The need for more innovation is clear to manufacturing CEOs, with business chiefs in a recent KPMG survey identifying innovation as the key differentiating factor to improve year-over-year growth and profitability.

And when you’re in a business like Jarden, CEO Jim Lillie—whose company fields products across dozens of consumer brands in the U.S. and global markets—innovation becomes even more important. Lillie’s brands include Nuk baby pacifiers, Ball jars, First Alert smoke alarms, Bicycle playing cards, Coleman lanterns, Holmes air purifiers, Marmot outdoor wear, Rawlings sporting goods, Sunbeam irons and Mr. Coffee beverage makers.

“The best time to pick up share is during a down economy. We’ll cut back on spending, but not on product innovation and development.”

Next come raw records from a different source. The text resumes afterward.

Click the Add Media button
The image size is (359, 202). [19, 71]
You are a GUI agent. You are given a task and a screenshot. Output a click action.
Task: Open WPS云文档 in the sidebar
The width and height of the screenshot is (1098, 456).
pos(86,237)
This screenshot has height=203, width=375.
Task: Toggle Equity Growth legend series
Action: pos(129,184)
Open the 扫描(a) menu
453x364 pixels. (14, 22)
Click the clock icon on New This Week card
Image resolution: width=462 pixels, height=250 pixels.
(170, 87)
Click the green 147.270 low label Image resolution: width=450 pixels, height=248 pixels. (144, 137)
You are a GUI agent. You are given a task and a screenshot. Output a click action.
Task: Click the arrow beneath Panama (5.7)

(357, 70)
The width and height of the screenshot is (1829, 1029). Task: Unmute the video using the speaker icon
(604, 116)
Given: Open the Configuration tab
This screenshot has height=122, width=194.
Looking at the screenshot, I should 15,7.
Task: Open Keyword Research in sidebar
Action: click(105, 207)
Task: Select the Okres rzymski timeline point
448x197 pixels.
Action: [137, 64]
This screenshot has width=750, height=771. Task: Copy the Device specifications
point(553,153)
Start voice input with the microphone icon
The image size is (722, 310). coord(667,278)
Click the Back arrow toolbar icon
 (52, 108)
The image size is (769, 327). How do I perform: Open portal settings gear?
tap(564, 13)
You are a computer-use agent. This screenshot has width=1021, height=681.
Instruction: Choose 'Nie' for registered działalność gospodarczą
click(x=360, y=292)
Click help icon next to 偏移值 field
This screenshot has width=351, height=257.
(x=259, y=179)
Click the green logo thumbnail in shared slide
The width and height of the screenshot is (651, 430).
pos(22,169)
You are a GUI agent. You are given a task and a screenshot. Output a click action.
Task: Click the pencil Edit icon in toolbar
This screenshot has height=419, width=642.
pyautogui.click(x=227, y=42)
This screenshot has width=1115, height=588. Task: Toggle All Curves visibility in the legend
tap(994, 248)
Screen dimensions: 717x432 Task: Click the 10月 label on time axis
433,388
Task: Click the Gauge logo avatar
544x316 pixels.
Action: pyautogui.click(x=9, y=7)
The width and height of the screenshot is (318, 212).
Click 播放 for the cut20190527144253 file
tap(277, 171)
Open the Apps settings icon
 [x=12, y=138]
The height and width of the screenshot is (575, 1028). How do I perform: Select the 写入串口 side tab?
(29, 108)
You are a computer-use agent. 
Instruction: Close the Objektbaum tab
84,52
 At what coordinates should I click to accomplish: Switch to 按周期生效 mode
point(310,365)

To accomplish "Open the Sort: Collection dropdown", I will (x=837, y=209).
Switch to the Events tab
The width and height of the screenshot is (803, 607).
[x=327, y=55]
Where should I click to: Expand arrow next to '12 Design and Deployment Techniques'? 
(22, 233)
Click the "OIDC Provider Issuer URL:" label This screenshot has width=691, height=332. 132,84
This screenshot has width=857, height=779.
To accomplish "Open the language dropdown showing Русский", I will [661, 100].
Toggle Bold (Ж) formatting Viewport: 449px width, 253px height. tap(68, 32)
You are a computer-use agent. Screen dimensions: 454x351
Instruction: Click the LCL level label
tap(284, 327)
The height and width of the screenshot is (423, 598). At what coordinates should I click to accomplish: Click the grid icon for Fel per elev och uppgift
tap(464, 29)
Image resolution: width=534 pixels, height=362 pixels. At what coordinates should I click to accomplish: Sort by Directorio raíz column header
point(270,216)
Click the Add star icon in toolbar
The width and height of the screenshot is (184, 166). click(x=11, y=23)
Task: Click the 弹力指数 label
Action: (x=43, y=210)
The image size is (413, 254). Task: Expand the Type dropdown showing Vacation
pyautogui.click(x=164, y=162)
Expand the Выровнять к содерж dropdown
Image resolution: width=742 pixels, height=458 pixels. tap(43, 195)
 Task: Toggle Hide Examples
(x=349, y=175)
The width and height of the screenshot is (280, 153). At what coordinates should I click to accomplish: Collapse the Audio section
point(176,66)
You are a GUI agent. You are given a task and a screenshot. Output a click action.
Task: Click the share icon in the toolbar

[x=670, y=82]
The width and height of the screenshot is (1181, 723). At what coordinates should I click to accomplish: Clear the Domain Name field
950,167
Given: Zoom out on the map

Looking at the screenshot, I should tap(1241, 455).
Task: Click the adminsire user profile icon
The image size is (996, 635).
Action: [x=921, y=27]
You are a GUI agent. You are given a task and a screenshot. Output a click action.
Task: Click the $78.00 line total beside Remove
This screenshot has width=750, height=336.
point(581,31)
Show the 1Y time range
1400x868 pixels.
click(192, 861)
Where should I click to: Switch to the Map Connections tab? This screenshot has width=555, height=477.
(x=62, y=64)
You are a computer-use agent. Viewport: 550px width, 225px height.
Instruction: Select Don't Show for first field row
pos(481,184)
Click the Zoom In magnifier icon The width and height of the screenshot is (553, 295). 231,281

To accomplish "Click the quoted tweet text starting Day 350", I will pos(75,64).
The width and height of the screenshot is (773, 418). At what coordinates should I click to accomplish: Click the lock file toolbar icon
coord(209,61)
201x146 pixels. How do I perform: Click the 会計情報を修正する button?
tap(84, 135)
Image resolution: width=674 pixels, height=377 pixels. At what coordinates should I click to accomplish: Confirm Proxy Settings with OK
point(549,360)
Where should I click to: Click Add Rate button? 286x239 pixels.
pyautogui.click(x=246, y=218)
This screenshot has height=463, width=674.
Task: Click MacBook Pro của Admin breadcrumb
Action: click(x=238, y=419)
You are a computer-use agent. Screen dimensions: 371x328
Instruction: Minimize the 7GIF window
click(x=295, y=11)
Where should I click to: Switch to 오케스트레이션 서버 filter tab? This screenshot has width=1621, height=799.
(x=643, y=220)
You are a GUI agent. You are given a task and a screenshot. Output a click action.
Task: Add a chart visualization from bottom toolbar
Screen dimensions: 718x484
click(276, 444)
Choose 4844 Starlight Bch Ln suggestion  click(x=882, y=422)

Lillie told Manufacturing CEO Briefing that he sees Jarden’s business picking up across most of its brands these days and that one reason for the surge is that the company didn’t curtail its spending on product innovation, research and development during the Great Recession.

“The best time to pick up share is during a down economy,” Lillie said. “We’ll cut back on spending, but not on product innovation and development. We believe our competitors do cut back on product development during those times, and we saw that most recently. Now with the economy having evolved, we are seeing our competitors reinvesting.”

And that, he said, makes it even more important for Jarden to stay ahead with launches of new products and features that were nurtured during the downturn.

For example, he said, Jarden is expanding the array of products in its Marmot apparel business, which is “very exciting” for the brand, he said. And the company just released a product called Draftmark, a home beer-kegging system, with Anheuser-Busch.

“The rise of craft brews and the more refined palate that consumers have as it relates to beer has created a desire to have more of that at home,” Lillie explained. He said that the company test-marketed Draftmark in Houston and other cities and “consumer acceptance has been pretty big.”

Target has picked up the product across most of its stores, Lillie said. And the brewer, owned by AB InBev, “is putting a lot of advertising” behind Draftmark, with a big push planned for the fourth quarter and through the Super Bowl in February.

Draftmark may be one case where timely innovation helps Jarden establish a whole new business. Even for a company that’s already in dozens of verticals, Draftmark could well demonstrate the value for manufacturers of emphasizing innovation no matter what the economic backdrop.